I’m so fascinated by the premise of Breaking Bad and the process of making meth. I did not enjoy chemistry in high school and was frustrated by the math involved. I didn’t understand chapter 2 on mole/mole and mole/mass ratios and thought that would be ok. Little did I know those concepts formed the foundation for the rest of the class. Oops. I also told my chemistry teacher that I did not believe in atoms. I do, truly, but I still marvel how scientists could predict their existence and calculate them hundreds of years before they had the technology to see them. Chemistry might as well be magic as far as I’m concerned. My brain doesn’t work that way.

But I’m fascinated by Breaking Bad. While the chemistry Walter White teaches to his high school classes is boring and inaccessible, watching him make incredibly pure meth because he understands and can wield the chemistry behind it is sexy. He is sexy. His brain is sexy.
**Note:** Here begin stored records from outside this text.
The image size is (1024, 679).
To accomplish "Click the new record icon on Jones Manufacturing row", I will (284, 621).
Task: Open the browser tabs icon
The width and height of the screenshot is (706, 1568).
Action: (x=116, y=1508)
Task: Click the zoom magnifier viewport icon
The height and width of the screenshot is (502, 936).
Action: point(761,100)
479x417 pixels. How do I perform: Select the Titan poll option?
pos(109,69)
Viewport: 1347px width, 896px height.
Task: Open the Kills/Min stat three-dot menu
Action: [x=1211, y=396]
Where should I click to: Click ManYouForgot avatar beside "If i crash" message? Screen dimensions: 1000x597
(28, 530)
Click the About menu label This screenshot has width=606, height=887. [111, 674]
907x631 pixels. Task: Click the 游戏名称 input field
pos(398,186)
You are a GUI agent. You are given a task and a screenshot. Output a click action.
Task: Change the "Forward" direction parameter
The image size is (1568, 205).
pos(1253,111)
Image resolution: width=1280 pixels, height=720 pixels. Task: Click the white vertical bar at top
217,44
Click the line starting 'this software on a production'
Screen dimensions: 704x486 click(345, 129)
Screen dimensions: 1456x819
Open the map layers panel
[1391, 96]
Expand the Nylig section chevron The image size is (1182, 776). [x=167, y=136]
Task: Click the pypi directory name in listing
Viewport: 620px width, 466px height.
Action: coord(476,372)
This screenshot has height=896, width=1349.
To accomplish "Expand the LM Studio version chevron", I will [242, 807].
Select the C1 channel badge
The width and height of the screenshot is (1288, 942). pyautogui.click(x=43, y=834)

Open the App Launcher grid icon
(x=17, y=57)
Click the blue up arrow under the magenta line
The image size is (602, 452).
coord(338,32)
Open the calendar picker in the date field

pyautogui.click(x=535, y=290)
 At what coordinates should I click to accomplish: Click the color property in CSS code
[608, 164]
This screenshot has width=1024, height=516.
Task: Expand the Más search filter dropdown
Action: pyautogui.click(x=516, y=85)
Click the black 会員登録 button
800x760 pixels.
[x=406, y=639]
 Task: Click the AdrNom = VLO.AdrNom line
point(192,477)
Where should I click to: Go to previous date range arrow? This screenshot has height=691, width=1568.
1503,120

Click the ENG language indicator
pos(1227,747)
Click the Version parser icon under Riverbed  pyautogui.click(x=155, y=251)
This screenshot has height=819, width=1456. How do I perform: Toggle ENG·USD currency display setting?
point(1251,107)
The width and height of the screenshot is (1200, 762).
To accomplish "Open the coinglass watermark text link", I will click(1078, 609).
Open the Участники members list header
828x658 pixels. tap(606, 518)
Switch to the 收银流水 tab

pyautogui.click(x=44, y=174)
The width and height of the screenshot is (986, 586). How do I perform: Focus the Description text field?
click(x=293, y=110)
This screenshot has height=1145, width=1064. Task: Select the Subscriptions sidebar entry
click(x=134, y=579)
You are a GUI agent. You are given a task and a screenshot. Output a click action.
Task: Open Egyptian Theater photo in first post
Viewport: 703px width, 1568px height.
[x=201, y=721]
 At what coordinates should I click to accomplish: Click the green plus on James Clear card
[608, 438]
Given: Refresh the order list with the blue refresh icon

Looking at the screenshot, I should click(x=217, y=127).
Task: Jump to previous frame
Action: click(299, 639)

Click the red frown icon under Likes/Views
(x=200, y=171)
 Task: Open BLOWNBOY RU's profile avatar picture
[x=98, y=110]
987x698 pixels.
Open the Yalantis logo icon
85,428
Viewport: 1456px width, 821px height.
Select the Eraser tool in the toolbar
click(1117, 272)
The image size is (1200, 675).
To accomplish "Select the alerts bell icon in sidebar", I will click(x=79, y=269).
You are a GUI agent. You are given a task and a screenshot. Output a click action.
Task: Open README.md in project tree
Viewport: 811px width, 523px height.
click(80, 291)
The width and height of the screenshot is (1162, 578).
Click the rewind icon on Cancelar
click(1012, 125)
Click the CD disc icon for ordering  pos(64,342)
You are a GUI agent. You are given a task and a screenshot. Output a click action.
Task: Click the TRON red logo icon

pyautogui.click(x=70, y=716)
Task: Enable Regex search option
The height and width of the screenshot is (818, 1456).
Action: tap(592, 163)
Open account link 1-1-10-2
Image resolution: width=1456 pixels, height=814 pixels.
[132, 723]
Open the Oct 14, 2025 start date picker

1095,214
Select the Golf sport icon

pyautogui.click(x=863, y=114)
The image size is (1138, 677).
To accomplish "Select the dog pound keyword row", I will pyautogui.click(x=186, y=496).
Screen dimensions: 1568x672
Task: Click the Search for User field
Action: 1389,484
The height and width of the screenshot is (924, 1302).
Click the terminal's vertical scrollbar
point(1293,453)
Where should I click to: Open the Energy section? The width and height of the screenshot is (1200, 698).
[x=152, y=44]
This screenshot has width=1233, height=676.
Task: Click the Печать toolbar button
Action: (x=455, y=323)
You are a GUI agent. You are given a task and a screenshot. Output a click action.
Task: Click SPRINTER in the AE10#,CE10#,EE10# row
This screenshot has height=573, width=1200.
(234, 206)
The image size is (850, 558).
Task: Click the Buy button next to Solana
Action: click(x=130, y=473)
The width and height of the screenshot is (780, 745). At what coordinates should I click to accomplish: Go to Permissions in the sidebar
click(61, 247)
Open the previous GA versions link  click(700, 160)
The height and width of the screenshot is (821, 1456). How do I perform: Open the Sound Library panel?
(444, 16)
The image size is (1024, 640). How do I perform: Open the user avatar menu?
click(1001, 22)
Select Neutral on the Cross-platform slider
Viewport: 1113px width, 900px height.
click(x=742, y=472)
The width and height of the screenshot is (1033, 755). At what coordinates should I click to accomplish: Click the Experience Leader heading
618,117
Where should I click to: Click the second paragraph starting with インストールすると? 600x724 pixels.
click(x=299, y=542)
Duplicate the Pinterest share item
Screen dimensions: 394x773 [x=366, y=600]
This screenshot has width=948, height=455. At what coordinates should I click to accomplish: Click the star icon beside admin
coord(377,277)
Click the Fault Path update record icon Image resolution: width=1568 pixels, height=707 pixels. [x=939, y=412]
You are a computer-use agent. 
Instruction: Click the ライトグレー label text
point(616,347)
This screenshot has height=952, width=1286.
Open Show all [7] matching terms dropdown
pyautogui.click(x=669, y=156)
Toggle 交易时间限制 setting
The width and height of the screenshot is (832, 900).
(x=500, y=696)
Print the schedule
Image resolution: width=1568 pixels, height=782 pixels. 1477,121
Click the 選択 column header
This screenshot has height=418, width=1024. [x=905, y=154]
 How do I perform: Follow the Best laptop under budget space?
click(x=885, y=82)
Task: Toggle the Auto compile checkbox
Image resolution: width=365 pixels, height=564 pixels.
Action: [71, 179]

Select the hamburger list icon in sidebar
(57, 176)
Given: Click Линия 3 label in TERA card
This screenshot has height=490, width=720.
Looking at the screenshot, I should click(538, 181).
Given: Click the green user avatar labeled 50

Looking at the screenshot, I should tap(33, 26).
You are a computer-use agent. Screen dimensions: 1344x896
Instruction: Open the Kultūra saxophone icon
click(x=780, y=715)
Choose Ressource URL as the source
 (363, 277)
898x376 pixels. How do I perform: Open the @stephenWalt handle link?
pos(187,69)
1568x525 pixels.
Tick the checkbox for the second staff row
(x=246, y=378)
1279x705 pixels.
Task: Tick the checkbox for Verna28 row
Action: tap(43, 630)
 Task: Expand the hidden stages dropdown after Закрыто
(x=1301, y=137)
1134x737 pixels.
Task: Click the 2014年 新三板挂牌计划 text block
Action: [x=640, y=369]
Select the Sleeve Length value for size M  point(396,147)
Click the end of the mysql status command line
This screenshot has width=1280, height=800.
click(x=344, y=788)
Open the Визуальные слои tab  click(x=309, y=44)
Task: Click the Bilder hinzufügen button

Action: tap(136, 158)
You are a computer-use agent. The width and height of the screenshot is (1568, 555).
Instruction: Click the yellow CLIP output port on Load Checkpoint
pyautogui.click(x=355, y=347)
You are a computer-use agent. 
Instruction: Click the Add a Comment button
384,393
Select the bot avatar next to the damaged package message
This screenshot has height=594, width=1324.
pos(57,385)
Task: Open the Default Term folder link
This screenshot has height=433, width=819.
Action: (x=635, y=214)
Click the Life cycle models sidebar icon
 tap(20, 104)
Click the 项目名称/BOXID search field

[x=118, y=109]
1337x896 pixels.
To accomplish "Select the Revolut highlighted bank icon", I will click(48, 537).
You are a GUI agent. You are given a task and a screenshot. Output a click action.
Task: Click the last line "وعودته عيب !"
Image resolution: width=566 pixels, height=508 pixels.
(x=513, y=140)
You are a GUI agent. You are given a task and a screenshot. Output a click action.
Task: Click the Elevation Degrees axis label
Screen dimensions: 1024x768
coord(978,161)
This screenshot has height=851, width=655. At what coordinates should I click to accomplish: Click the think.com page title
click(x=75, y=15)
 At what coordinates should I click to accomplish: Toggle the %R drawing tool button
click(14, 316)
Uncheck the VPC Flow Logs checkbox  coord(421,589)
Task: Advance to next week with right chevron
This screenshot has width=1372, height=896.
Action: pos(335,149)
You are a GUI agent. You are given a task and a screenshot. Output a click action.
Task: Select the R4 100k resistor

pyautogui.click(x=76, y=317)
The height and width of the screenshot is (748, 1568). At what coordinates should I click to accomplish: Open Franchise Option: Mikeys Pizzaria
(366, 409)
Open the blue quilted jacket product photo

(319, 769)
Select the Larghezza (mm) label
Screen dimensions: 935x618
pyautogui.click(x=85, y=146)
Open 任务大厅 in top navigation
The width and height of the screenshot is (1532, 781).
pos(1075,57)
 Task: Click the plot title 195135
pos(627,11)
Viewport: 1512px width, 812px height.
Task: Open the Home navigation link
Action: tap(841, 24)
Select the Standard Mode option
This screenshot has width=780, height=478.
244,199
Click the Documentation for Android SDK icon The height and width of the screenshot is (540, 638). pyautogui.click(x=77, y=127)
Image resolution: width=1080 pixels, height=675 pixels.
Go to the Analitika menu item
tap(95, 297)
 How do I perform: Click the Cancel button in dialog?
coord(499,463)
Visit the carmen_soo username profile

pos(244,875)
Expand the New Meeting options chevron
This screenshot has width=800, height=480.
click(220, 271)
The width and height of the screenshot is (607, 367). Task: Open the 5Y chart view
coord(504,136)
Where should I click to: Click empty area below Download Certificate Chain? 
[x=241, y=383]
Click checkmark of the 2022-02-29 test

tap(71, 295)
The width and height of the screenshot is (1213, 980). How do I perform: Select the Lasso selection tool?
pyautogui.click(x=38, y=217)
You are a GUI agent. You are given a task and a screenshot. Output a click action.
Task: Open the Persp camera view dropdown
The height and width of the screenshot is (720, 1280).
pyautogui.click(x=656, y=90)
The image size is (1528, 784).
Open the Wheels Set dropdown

When I trained to teach high school English, I focused on trying to make literature and its lessons and meanings as relevant as possible for my students. I made note of Shakespeare film adaptations like Lurhmann’s Romeo and Juliet, O, and 10 Things I Hate About You and Jane Austen adaptations like Bridget Jones’ Diary and Clueless (dating myself here). I used a clip from Legends of the Fall to bring alive the horrors of WW1 and trench warfare depicted in All Quiet on the Western Front. I played “Imagine” during my unit on existentialism. And honestly, maybe that’s just how my brain works. Always trying to make connections. A wealth of useless knowledge you know.

Science struggles with the same issues of relevancy. So does manufacturing. At work we constantly try to find ways to illustrate the importance of manufacturing and its coolness through plant tours, blog posts and pictures. I’ve even created a Pinterest board. I wish that that high school students could watch Breaking Bad in their chemistry classes. Obviously making an illegal drug is not the message to impart to them, but watching the seductive, beautiful process of taking raw ingredients and making them into flawless meth could bring home the lesson that science and chemistry are relevant and important. Necessary. Required.

In high school I had friends who turned a princess telephone into a bong. That was an impressive feat of innovation and engineering, and I wished they had applied that same focus and ingenuity to their school work. They are willing to do that work to create a tool for an illegal drug; why can’t they see the connection to what they learn in school?

This post is clearly rambling. Breaking Bad is a good show. I’m not cooking , dealing or taking meth. I guess I wish that our educational system was a little more real. We have serious, serious issues in this country, and we’re going to need students to be engaged and connected to what they are learning in order to create the next generation of problem solvers. To understand that science is cool and is not abstract. That manufacturing is amazing and the bedrock of our economy and society. That books aren’t boring and dusty but contain truths as meaningful today as hundreds of years ago.

Have I worried you?

What TV show or movie do you find yourself oddly obsessed with?